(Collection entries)
..............................

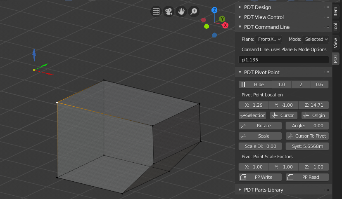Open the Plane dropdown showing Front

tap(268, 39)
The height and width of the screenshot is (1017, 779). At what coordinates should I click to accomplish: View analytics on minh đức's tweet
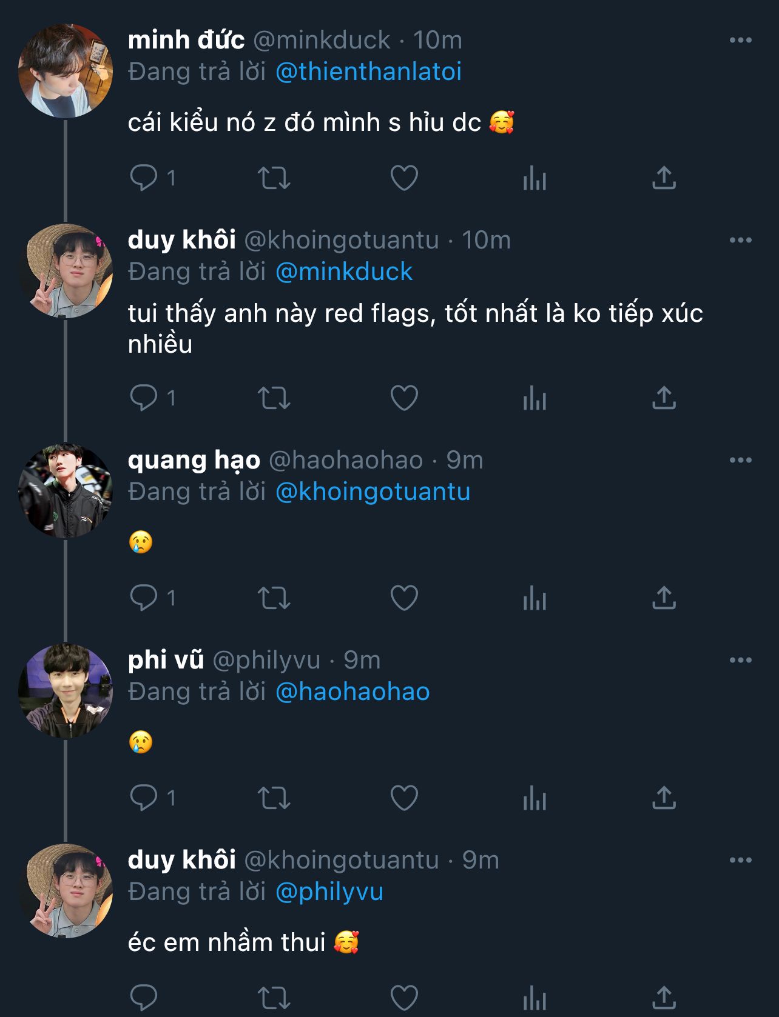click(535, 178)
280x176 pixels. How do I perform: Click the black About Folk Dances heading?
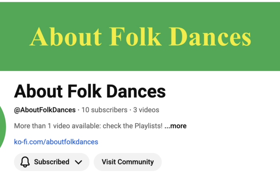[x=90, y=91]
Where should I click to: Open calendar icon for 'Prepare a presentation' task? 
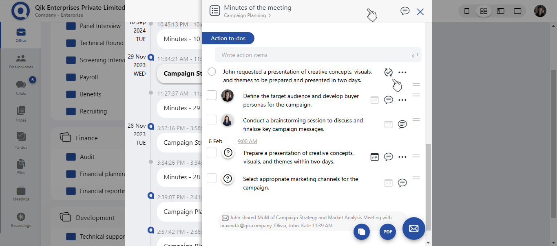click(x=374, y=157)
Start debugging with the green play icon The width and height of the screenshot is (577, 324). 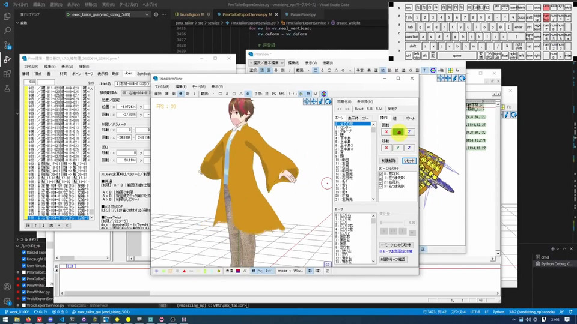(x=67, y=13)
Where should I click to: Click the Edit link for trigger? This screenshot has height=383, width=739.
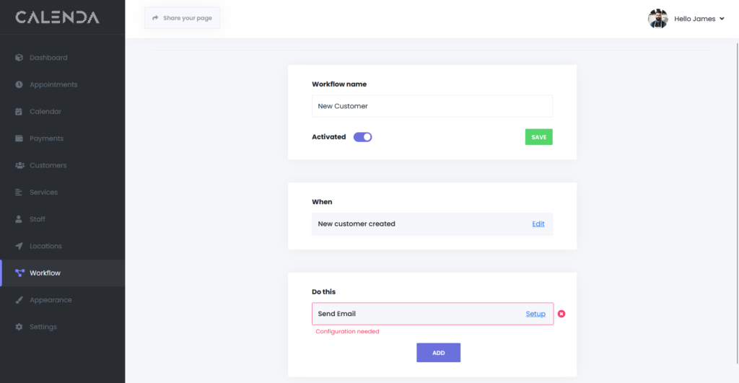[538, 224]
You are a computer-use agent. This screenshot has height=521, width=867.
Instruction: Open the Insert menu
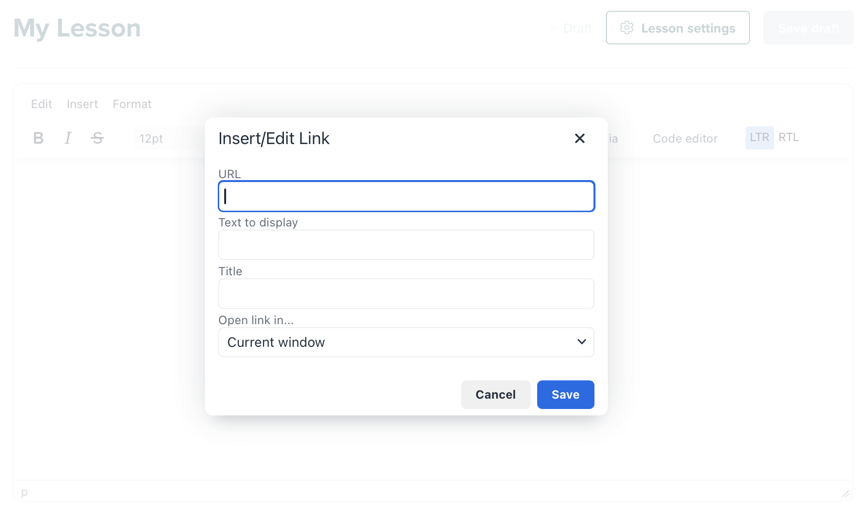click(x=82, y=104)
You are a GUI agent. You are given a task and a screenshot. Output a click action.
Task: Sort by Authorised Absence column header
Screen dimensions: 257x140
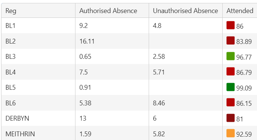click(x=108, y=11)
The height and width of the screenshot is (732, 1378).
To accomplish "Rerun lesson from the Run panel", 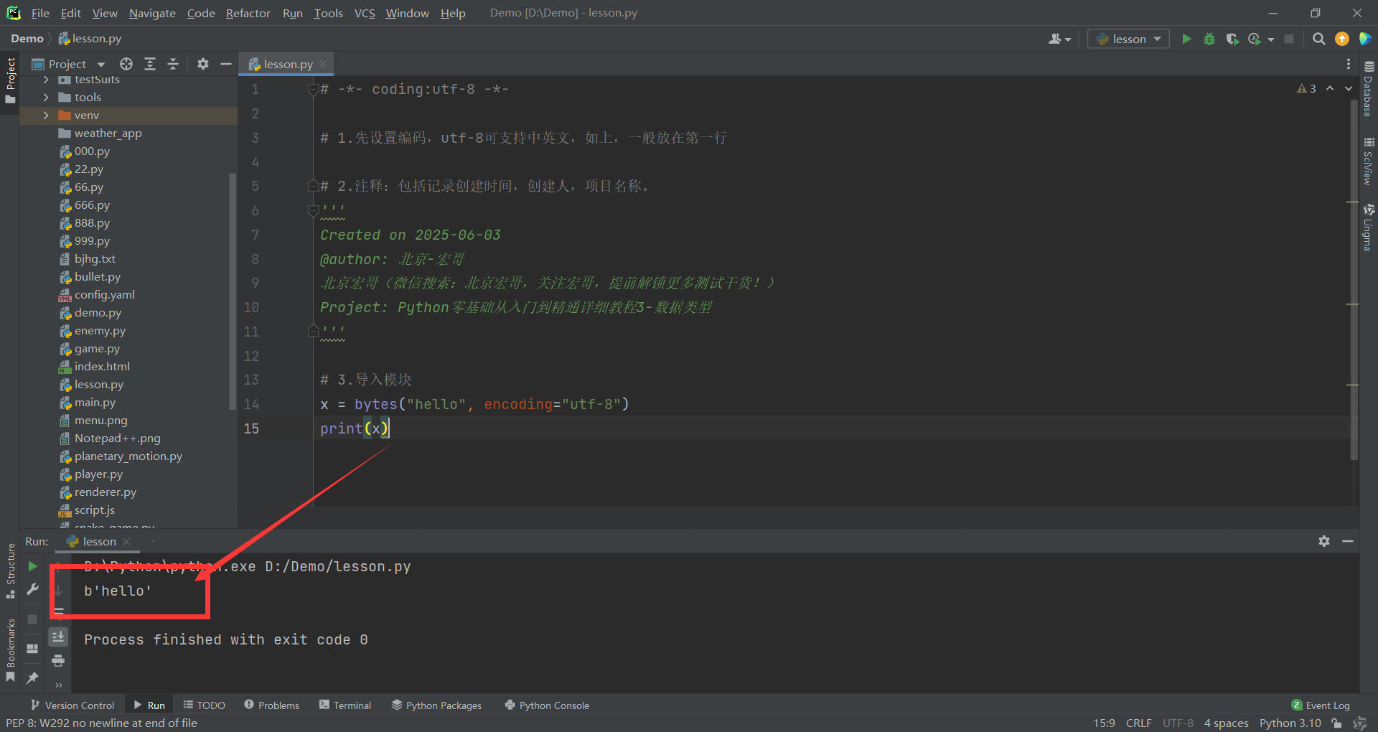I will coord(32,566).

..............................

- _Task directions_: Write out everything from the line containing "Where should I click to: Click" down to the line containing "click(x=82, y=104)", keeping these lines exactly as they appear and leaving out the pictures.

- _Exercise response_:
Where should I click to: Click the Edit link for trigger? This screenshot has height=383, width=739.
[538, 224]
You are a computer-use agent. This screenshot has height=521, width=867.
Instruction: Open the Insert menu
click(x=82, y=104)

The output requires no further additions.